Ele não poupou nem a madrasta do rei do Jordânia, Lisa Halaby, conhecida como rainha Noor, que nasceu nos Estados Unidos, mantém instituições de caridade e faz campanha pelas vítimas de minas terrestres.

- a Noor é a mãe desse esquemão. A Noor era a mulher do reizinho Hussein da Jordânia. Ela que implantou esse sistema de mulher de ditador moderna, que trabalha, é atuante, preocupada com a comunidade, enquanto o marido vai lá e massacra...

Pouco depois, o jornalista ofendeu também Khadija el Gamal, nora de Hosni Mubarak, presidente deposto do Egito. 

- A Khadija perdeu a parada. Ela era pra ser a primeira perua, a primeira piranha do Egito, porque era nora do Mubarak, e o Mubarak dançou. Agora olha pra cara da Khadija, é muito importante, ela é a favor de reformas - doutrina botox!

Na lista das ofensas também está a princesa da Arábia Saudita Amira al Taweel, conhecida por suas coleções de objetos de luxo e com uma fortuna avaliada em quase R$ 30 bilhões. 

- Ela é mulher do príncipe Al Talweel, aquele que tem dinheiro com o Citybank, com o Murdoch, tem muita grana. Essa gasta muito, essa realmente gasta muito e não tem trabalho comunitário 

Não é a primeira vez que um jornalista da Globo é preconceituoso.

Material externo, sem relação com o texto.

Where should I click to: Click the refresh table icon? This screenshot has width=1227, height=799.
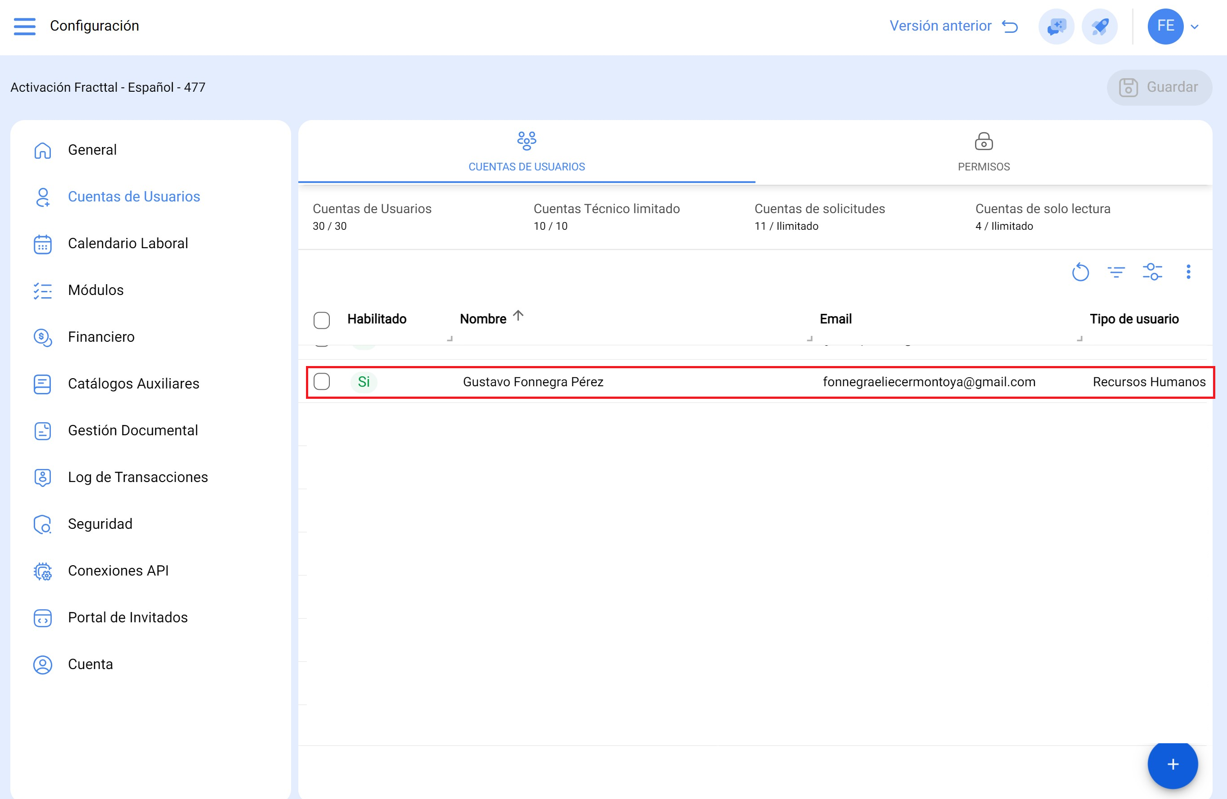coord(1080,272)
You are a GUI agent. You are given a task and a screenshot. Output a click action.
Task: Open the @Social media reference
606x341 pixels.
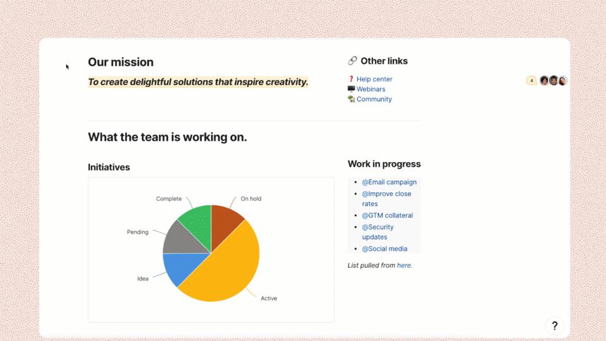tap(384, 249)
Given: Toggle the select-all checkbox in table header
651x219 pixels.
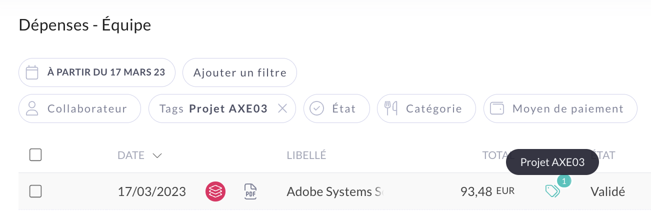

No ano passado, Luiz Carlos Prates, funcionário da RBS, afiliada da Globo em Florianópolis, foi duramente criticado de fazer um comentário infeliz.

- Hoje qualquer miserável tem um carro, o sujeito jamais leu um livro, mora apertado numa gaiola que hoje chamam de apartamento, não tem nenhuma qualidade de vida, mas tem um carro na garagem [...] a popularização do automóvel é resultado desse governo espúrio que popularizou, pelo crédito fácil, o carro para quem nunca tinha lido um livro.

O jornalista não se desculpou, disse apenas que tinha sido mal interpretado, mas acabou demitido dois meses depois.

Repercussão

Os comentários exibidos no programa da Globo News causaram reação internacional. O embaixador da Jordânia no Brasil, Ramez Goussous, enviou um protesto formal ao governo contra o jornalista. O documento tem o apoio de 17 embaixadores do mundo árabe. O embaixador declarou ter ficado espantado com as declarações do jornalista. 

Depois da polêmica, o apresentador Lucas M, da Globonews, pediu desculpas no ar. O jornalista Caio Blinder não quis falar à reportagem do Domingo Espetacular, e a TV Globo, por meio da assessoria de imprensa, diz que o assunto está encerrado. Mas o embaixador diz que espera um pedido formal de desculpas do jornalista. 

Para José Farhat, diretor de relações internacionais do Instituto de Cultura Árabe, as ofensas do jornalista da Globo atingem muito mais do que as mulheres do mundo árabe.

- Ele ofendeu, na realidade, todas as mulheres brasileiras, todas as mulheres árabes, todas as mulheres muçulmanas e todas as mulheres do mundo. Porque não se fala assim de uma senhora. Eu tenho a impressão que ele não gostaria que se dissesse isso da mãe dele, da filha, da irmã, da esposa. É um absurdo isso, e a responsável é a rede de televisão.